Sunday, November 16, 1997

At Thanksgiving time 12 years ago, an editorial cartoon depicted a little boy giving a class presentation in a public school.

The caption read: “The Pilgrims came here seeking freedom of you-know-what. When they landed, they gave thanks to you-know-who. Because of them, we can worship each Sunday you-know-where.”

About the same time, several studies by scholars concluded that religion was virtually ignored in public school textbooks.

One elementary-school text described the Pilgrims as “people who make long trips.”

A lot has changed in 12 years. Today most public school officials know that students may speak religiously in a class discussion and that teachers may teach about religion wherever appropriate in the curriculum. Words such as “religion,” “God,” and “church” aren't banned from the classroom.

But just when it looks like we've come a long way, something strange happens to remind us of how far we still have to go.

Last November, a parent called to say that his school had refused to read the president's annual Thanksgiving proclamation because it contained too many references to God. Even though we tried to assure the school that there is nothing unconstitutional about reading government documents with religious references, school officials refused to budge.

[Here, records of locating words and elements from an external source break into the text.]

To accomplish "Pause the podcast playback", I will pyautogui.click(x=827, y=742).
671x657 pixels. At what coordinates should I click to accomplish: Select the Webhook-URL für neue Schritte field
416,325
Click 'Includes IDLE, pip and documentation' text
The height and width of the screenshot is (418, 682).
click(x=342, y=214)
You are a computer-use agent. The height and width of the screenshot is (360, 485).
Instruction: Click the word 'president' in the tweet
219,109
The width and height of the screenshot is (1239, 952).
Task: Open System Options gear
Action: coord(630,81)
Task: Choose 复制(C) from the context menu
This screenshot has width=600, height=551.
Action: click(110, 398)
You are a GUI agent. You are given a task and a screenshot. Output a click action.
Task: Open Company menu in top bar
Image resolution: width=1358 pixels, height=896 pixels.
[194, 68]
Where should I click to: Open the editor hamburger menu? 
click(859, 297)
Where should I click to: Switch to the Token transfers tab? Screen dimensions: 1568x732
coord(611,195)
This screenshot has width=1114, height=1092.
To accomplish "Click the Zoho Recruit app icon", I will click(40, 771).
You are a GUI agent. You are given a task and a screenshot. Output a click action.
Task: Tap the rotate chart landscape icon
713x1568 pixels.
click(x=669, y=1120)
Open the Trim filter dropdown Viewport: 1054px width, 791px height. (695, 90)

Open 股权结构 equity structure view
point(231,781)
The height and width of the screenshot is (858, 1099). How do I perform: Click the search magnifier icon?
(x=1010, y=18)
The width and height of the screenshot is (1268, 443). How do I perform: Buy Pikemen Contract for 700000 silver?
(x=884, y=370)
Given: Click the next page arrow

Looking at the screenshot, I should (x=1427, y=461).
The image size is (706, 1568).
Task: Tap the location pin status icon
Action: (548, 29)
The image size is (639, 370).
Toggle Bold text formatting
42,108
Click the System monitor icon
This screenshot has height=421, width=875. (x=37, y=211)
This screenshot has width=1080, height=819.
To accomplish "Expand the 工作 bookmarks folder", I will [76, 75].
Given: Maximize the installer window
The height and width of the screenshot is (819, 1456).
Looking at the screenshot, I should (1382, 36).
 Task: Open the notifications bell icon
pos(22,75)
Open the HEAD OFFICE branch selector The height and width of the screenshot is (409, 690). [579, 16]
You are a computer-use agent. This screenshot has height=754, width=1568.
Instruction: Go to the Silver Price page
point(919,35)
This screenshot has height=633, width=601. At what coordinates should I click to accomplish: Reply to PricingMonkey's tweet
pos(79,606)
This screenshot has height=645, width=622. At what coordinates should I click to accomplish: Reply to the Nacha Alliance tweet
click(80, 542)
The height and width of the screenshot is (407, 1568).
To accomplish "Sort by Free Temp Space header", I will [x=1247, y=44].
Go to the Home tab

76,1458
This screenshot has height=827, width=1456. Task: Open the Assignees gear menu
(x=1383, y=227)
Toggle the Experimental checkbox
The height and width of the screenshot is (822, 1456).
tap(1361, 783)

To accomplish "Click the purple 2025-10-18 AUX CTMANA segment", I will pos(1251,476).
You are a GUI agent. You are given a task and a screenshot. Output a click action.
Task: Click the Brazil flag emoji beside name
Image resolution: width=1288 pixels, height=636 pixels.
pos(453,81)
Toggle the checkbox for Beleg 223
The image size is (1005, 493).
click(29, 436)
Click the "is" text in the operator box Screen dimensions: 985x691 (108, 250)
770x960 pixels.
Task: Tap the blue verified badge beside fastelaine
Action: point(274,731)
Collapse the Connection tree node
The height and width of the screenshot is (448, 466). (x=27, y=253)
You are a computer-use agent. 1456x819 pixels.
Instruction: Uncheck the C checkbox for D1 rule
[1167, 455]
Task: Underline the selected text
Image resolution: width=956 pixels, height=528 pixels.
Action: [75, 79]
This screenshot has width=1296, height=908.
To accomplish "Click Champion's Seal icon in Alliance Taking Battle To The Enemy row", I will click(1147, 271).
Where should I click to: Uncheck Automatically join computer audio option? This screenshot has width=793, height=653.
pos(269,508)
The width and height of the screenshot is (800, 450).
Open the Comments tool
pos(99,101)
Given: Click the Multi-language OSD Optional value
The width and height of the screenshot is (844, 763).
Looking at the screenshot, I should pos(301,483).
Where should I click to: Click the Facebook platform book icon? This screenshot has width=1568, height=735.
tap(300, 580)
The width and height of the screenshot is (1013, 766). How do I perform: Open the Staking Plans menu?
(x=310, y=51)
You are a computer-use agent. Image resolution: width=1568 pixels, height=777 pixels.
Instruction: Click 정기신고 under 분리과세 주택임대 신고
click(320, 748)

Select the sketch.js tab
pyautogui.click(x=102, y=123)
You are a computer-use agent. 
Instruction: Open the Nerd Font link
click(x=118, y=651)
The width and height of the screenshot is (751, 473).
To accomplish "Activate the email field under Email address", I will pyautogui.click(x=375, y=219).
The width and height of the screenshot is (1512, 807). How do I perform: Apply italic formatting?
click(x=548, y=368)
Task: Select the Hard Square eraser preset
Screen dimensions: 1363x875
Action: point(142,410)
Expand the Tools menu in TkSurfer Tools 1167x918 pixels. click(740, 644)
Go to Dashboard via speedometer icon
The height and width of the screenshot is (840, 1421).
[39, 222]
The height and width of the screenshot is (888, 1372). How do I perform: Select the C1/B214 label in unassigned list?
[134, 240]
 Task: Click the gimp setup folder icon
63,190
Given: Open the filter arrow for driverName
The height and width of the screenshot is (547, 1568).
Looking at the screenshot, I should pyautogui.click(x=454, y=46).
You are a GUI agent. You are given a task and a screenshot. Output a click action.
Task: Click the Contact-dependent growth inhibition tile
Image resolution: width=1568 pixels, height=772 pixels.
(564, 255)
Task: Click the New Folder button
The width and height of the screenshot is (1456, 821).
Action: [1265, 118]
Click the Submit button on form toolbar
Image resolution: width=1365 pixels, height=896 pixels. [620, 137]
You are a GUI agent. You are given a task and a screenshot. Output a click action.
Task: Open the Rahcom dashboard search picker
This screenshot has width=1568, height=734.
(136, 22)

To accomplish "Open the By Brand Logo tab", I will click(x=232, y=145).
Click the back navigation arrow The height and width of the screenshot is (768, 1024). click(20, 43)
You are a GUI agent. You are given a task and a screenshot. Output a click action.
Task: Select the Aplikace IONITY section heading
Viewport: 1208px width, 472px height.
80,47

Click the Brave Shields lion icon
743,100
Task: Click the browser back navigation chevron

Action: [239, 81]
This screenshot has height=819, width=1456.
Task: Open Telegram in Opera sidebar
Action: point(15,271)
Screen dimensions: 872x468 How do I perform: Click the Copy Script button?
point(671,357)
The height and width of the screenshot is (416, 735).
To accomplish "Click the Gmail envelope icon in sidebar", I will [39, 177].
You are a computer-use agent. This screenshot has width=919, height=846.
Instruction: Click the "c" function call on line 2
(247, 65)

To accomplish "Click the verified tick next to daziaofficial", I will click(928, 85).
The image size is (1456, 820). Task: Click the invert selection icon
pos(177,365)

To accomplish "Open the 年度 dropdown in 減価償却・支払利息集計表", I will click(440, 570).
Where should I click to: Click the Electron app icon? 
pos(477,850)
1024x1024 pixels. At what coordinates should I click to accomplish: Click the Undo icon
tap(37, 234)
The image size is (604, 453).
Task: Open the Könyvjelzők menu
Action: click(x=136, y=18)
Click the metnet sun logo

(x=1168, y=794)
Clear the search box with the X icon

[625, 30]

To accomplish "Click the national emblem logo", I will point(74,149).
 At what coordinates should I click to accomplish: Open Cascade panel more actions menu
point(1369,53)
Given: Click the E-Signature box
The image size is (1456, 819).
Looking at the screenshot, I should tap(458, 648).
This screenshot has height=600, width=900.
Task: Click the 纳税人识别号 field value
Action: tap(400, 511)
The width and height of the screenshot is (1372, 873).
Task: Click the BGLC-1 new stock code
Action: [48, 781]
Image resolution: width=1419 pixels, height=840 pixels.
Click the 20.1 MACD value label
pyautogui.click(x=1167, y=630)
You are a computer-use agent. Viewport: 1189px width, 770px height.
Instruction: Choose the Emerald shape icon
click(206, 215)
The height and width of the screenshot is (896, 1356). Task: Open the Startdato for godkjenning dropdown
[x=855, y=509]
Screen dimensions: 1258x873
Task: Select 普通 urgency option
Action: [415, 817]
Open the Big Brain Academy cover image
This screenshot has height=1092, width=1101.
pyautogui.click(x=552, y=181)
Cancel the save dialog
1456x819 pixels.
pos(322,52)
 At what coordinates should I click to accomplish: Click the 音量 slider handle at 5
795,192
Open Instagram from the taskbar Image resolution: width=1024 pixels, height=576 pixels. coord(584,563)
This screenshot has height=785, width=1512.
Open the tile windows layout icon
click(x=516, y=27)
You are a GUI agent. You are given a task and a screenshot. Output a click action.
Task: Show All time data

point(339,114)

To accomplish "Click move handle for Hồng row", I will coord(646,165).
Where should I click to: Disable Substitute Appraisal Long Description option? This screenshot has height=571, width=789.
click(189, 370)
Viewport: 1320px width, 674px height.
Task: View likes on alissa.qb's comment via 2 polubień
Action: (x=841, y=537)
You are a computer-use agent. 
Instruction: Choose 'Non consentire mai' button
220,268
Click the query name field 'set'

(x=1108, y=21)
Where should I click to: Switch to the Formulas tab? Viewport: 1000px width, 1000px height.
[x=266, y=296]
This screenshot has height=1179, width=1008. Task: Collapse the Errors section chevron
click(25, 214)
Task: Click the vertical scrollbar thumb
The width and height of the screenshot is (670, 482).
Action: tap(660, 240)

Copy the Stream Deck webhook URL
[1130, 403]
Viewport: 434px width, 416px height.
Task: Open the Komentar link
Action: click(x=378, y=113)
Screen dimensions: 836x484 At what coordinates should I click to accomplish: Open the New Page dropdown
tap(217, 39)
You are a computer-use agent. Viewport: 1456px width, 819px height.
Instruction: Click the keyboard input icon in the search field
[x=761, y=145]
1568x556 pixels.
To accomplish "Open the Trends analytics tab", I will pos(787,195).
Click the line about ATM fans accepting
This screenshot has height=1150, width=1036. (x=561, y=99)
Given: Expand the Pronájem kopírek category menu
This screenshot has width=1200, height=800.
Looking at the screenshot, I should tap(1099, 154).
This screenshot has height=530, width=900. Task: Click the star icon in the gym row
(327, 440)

What's next? Banning the Gettysburg Address? If schools exclude presidential statements that mention religion, they exclude many of the great speeches in American history.

Every American president—with the exception of Thomas Jefferson—has issued Thanksgiving Day proclamations. And they all mention God. (Jefferson was convinced that the First Amendment prohibited the president from “prescribing even occasional performances of devotion.”)

Not all of these proclamations are worthy of deep study, but they shouldn't be excluded from the schools because they mention religion.

Americans disagree about whether or not the president should call the nation to thanksgiving and prayer. But most of us agree that public schools should teach about the religious roots of our traditions, including Thanksgiving.

Students need to learn about the religious motives of the famous Pilgrims who saw themselves as founders of the New Israel. These people came looking for freedom to carry out their covenant with God, but they ruled out religious freedom for any dissenters in their midst.

Students should also learn about the impact of Plymouth colony—both positive and negative—on the native peoples who were already here. That early day of thanksgiving was much more complex (and interesting) than we generally teach in school.

The “firmly knit” community of Plymouth did not endure. Disagreements arose within the community, and outsiders arrived bringing religious diversity and more dissent.

Americans eventually were to decide that unity can't be maintained at the expense of diversity.

In the next century, we would forge a civil “covenant”—the Constitution—in order to establish a unity—”We the People”—that would also protect our religious diversity.

Nevertheless, the legacy of the Pilgrims and other New England Puritans is found everywhere in our culture.

Our commitment to education, our love for independence, our strong sense of community and our vision of America as a special place can all be traced back to those courageous settlers.

Thanksgiving is a good time to remember that, in many ways, we are all Pilgrims in the “land of the Pilgrims' pride.”